In the past I have done the following:
Create a table that basically has two fields, function_name and is_running
I don't know what RDBMS you are using, but most have a way to lock individual records for update. Here is some pseduocode based on Oracle:
BEGIN TRANS
SELECT FOR UPDATE is_running FROM function_table WHERE function_name='foo';
-- Check here to see if it is running, if not, you can set running to 'true'
UPDATE function_table set is_running='Y' where function_name='foo';
COMMIT TRANS
Now I don't have the Oracle PSQL docs with me, but you get the idea. The 'FOR UPDATE' clause locks there record after the read until the commit, so other processes will block on that SELECT statement until the current process commits.
You can use Terracotta to implement such functionality, if you've got a Java stack.
Even if your function does not currently use the database, you could still solve the problem with a specific table for the purpose of synchronizing this function. The specifics would depend on your DB and how it handles isolation levels and locking. For example, with SQL Server you would set the transaction isolation to repeatable read, read a value from your locking row and update it inside a transaction. Don't commit the transaction until your function is done. You can also use explicit table locks in a transaction on most databases which might be simpler. This is probably the simplest solution given you are already using a database.
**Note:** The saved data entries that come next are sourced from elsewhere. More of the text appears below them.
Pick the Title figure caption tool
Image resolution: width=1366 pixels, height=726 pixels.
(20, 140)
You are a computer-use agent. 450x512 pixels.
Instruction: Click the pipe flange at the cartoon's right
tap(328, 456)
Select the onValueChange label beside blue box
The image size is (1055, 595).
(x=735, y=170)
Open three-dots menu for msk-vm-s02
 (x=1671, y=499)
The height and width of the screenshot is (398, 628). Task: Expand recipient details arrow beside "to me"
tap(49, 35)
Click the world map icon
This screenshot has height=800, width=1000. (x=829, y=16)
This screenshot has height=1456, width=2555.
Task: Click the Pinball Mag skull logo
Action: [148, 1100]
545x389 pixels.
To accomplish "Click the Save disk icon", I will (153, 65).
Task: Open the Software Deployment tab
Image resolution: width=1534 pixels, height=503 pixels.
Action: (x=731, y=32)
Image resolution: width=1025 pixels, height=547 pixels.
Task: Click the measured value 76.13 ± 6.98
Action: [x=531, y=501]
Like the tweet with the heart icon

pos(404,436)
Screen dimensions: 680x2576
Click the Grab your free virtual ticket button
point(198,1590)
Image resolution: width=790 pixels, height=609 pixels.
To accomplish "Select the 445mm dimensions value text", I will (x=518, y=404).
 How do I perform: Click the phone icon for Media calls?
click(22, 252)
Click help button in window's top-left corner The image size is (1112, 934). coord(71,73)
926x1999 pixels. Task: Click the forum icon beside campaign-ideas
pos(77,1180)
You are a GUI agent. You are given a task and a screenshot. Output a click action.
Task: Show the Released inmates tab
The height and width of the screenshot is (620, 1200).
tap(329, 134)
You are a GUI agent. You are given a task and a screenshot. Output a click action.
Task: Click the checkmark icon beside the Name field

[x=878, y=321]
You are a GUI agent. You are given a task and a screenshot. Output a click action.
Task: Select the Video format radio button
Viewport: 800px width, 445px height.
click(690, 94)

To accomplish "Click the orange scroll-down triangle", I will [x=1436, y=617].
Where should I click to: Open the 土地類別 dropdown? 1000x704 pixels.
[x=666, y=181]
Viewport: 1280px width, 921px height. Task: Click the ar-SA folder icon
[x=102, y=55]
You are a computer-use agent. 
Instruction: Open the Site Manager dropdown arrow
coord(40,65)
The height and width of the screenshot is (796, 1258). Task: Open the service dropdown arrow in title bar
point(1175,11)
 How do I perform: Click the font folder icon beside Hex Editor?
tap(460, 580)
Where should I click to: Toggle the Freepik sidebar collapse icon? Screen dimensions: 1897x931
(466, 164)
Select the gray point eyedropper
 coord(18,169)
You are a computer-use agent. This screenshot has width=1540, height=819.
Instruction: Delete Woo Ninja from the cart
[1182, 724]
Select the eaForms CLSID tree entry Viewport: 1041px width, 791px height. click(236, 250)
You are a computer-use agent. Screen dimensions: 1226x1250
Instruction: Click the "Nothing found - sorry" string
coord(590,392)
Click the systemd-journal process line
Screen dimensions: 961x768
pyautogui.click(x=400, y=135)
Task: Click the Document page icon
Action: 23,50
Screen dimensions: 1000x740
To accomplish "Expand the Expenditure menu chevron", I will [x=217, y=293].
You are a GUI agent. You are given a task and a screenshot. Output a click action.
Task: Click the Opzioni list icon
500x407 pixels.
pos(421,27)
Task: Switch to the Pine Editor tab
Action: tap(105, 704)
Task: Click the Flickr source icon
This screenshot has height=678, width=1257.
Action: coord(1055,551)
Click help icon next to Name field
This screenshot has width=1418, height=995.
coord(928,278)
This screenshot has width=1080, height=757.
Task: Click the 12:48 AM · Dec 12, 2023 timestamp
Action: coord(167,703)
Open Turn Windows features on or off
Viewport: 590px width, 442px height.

If you do not want to rely on the database for whatever reason you could write a simple service that would accept TCP connections from your client. Each client would request permission to run and would return a response when done. The server would be able to ensure only one client gets permission to run at a time. Dead clients would eventually drop the TCP connection and be detected as long as you have the correct keep alive setting.
The message queue solution suggested by Xepoch would also work. You could use something like MSMQ or Java Message Queue and have a single message that would act as a run token. All your clients would request the message and then repost it when done. You risk a deadlock if a client dies before reposting so you would need to devise some logic to detect this and it might get complicated.